Some, like Speaker Paul Ryan, called Trump’s words “sickening,” but made no mention of withdrawing their support for his candidacy. Others, like Rep. Jason Chaffetz, said they’d finally had enough of Trump. “I’m done,” Chaffetz told CNN Friday night.
But what about Pence? No other Republican is in as difficult a spot as he is today. Not only is his family’s name literally grafted onto the Trump campaign effort, Pence has famously described himself as “a Christian, a conservative, and a Republican, in that order.” But it’s hard, at this point, to understand how a Christian, a conservative, or a Republican could support Trump as he drags his candidacy further into the gutter — and his party toward defeat in November.
As a devout Christian and father of two daughters and a son, Pence has said that his faith in God and his relationship with his wife, Karen, are the two strongest influences in his life. He prays so often his staff has a room set aside for him to pray before campaign events. So imagine the moment Pence watched the video from 2005 of the married Trump laughing about groping beautiful women. “When you’re a star, they let you do it,” Trump said to Billy Bush. “They let you do anything.” In which version of being a Christian is assaulting women or even joking about it so easily dismissed as locker room banter?
As a conservative, Pence has infused his entire governing philosophy with his moral values and argued that conservative policies alone mean nothing without “public virtue.” At the 2010 Values Voter Summit, Pence said that virtue “emanates from the traditional institutions of our nation — life, family and religion.” What kind of public virtue comes from standing with a leader like Trump, who told Bush that he “tried to hit that” with a married woman?

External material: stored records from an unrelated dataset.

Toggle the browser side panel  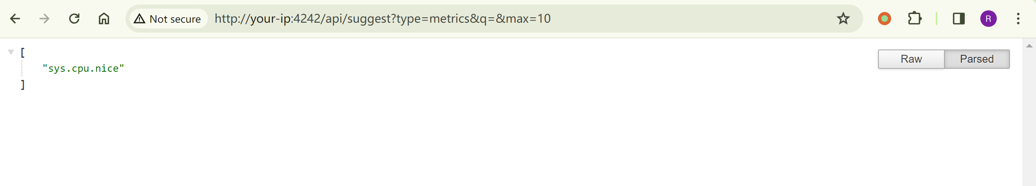958,19
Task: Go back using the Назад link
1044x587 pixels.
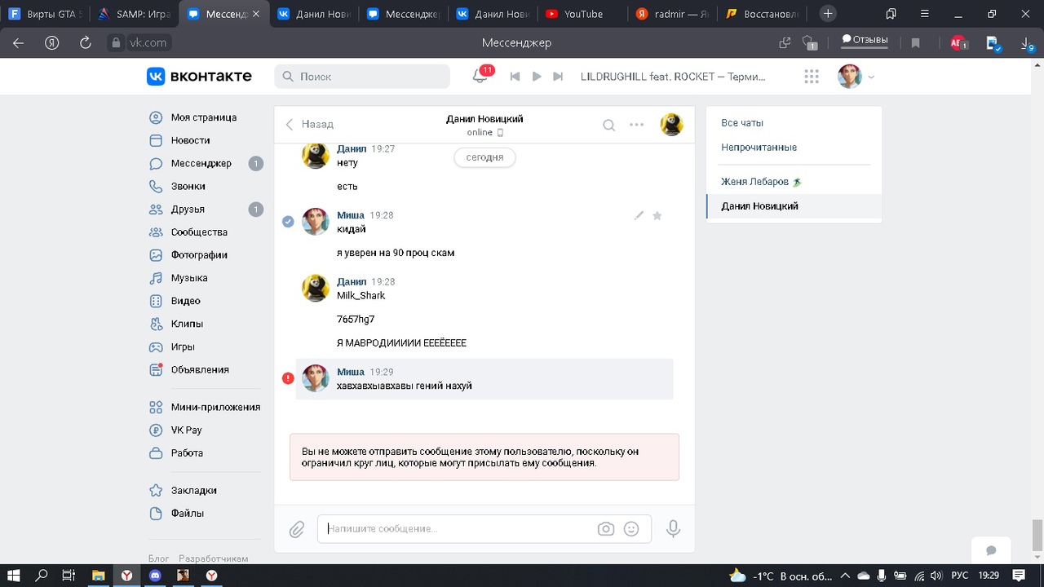Action: pos(310,124)
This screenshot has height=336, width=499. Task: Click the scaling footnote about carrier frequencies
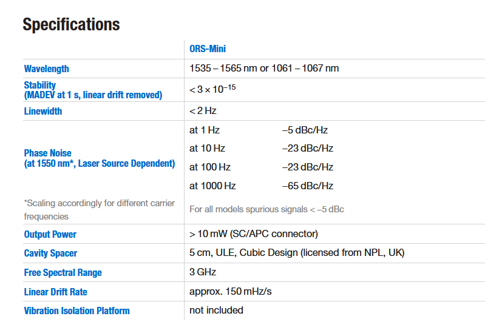(99, 209)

As a Republican, Pence is now the top cheerleader for a nominee who is embarrassing, degrading, and dividing the Republican Party itself. If Pence stays with Trump after this week, he will do it knowing full well what kind misogyny he is empowering and enabling. He will also be an active participant in a campaign that could lose a generation of women, minority and evangelical voters who want no part of a party that not only tolerates, but elevates, a man like Trump.

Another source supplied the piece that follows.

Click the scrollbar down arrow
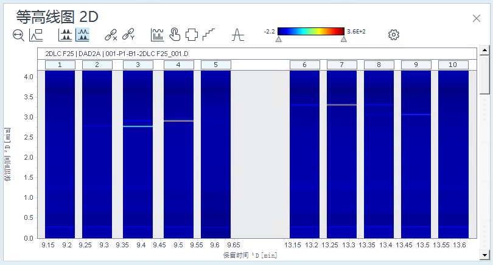 (484, 255)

If Pence leaves the ticket, he could redeem both himself and party in the eyes of many voters, especially Republicans who do not recognize the party they used to support, when it has been given over to a man whose only belief system is rooted in enriching and empowering and enjoying himself, no matter the cost to the people around him.
As easily as the move could help Pence and rocket him to becoming the leading contender for 2020, leaving Trump could backfire, too. Ted Cruz probably thought his “principled” stand against Trump at the RNC was going to go a lot better than it did. But at least Pence could look his wife and daughters in the eye and face the end his career, whenever it comes, knowing that he followed his conscience as a Christian and a conservative, even when it was difficult.
At that same Values Voter conference in 2010 where he spoke about public virtue, Pence gave his fellow conservatives advice that they could all probably use today as they face the moment that will define the GOP, the conservative movement, and all of them as individuals, from this moment forward.
“The time has come to take our stand,” Pence said then. “We must not be afraid and we must fight for what has always been the source of American greatness: our faith in God and our freedom.”
Mike Pence is a good man, but he is being used by a campaign to excuse and endorse the indefensible actions of Donald Trump. The time has come again for Mike Pence to take a stand.
Roll Call columnist Patricia Murphy covers national politics for The Daily Beast. Previously, she was the Capitol Hill bureau chief for Politics Daily and founder and editor of Citizen Jane Politics. Follow her on Twitter @1PatriciaMurphy.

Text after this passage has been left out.